Archibald Carlisle Kotchian (July 17, 1914 – December 14, 2008), known as Carl or A.C., was an American business executive who served as the president of Lockheed Corporation. His admission of paying millions of dollars in bribes to foreign government officials led to the jailing of Japan's prime minister and political upheaval in several countries in the 1970s.

Kotchian was born on July 17, 1914, in Kermit, Divide County, North Dakota, and grew up in Long Beach, California, attending Long Beach Junior College (now known as Long Beach City College). He later attended Stanford University, where he received an undergraduate degree and a Master of Business Administration.
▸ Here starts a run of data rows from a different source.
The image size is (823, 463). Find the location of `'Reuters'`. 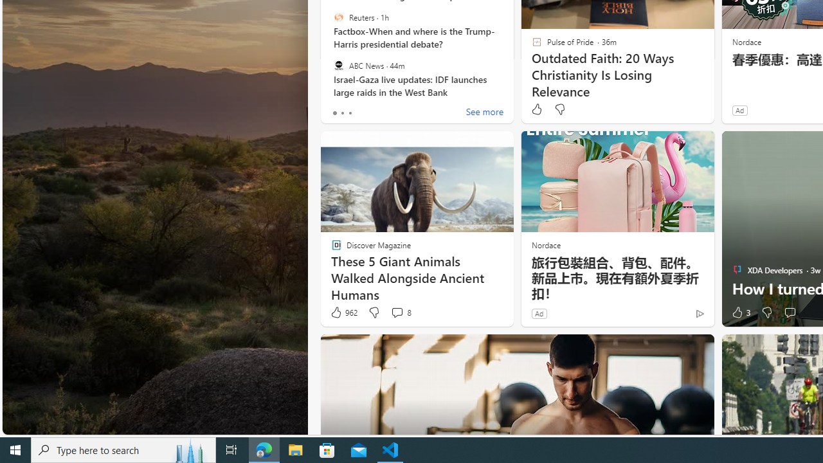

'Reuters' is located at coordinates (338, 17).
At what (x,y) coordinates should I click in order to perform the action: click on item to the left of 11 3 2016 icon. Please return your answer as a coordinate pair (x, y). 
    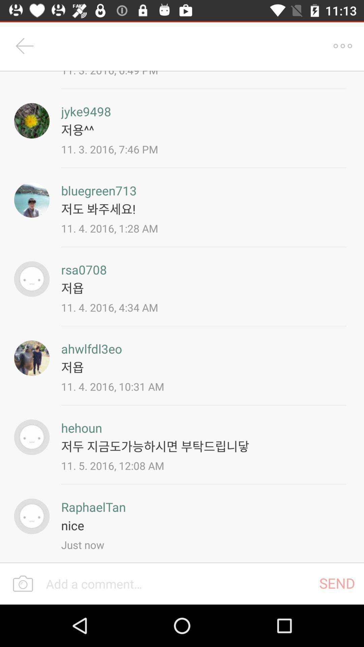
    Looking at the image, I should click on (24, 45).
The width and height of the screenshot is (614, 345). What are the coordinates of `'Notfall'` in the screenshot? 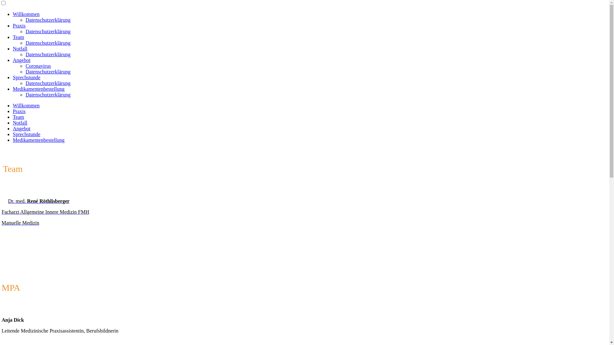 It's located at (12, 123).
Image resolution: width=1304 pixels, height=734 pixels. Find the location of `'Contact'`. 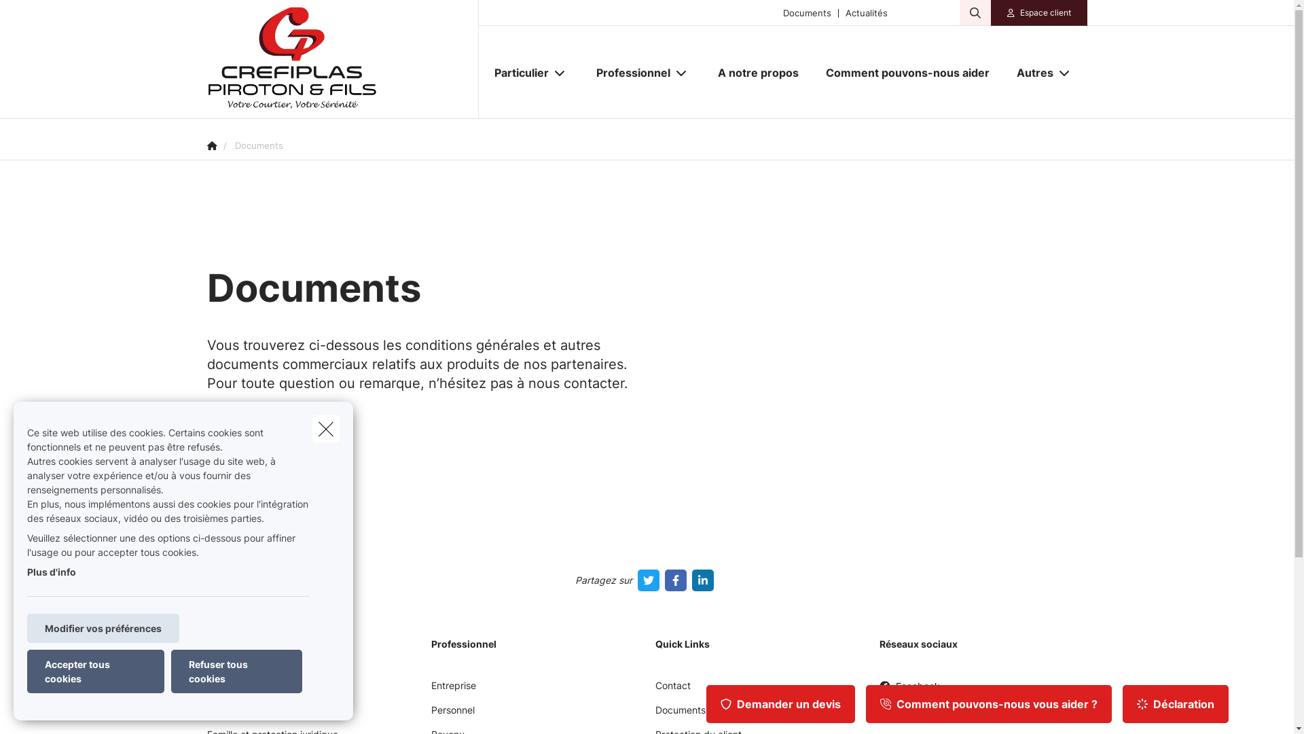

Kotchian, a Certified Public Accountant, worked for Price Waterhouse in Los Angeles. He was hired in 1941 by Vega Airplane Company, a subsidiary of Lockheed Aircraft. At Lockheed, he supervised the firm's surge in aircraft production during World War II. He established the firm's manufacturing site in Marietta, Georgia, which became the primary production location for the C-130 Hercules cargo plane and later for the F-22 Raptor fighter. He became president of Lockheed in 1967, a period in which the firm produced the C-5 Galaxy cargo plane and the SR-71 Blackbird spy plane for the U.S. military and the L-1011 TriStar jet for the commercial market.

Development of the L-1011 began in the late 1960s, during Kotchian's presidency, and was started without any firm orders. In 1971, the United States government provided a $250 million loan to help bail the firm out of mounting development costs for military programs and for the L-1011. In testimony before the United States Senate in 1976, Kotchian described how he had met with government officials in Japan and made a payoff of 500 million yen, the equivalent of US$1.7 million, part of a total of US$12 million in payments to Japanese politicians and businessmen that led to the sale of 21 L-1011 aircraft by Lockheed, then worth US$430 million. Prime Minister of Japan Kakuei Tanaka was ultimately convicted of accepting a bribe, one of many notable Japanese politicians who were involved in the scandal.

In his Senate testimony, Kotchian disclosed that Lockheed paid $1.1 million in the early 1960s to a Dutch official later identified as Prince Bernhard, husband of Queen Juliana of the Netherlands in his role as inspector general of the Military of the Netherlands. After the revelations, the prince stepped down from his military position.

In a 1977 profile in The New York Times, Kotchian reflected his bitterness at the Lockheed directors who ousted him as chief operating officer and vice chairman in March 1976 based on his $38 million of what the board called "questionable payments". Kotchian described that he felt that

Lockheed has become the scapegoat for 300 companies that the S.E.C. said were doing the same thing, and Haughton and I are the scapegoats for the scapegoat.... Some call it gratuities. Some call them questionable payments. Some call it extortion. Some call it grease. Some call it bribery. I look at these payments as necessary to sell a product. I never felt I was doing anything wrong.

A resident of Palo Alto, California, Kotchian died at age 94 on December 14, 2008. He had been married to the former Lucy Elizabeth Carr who had died in 2002.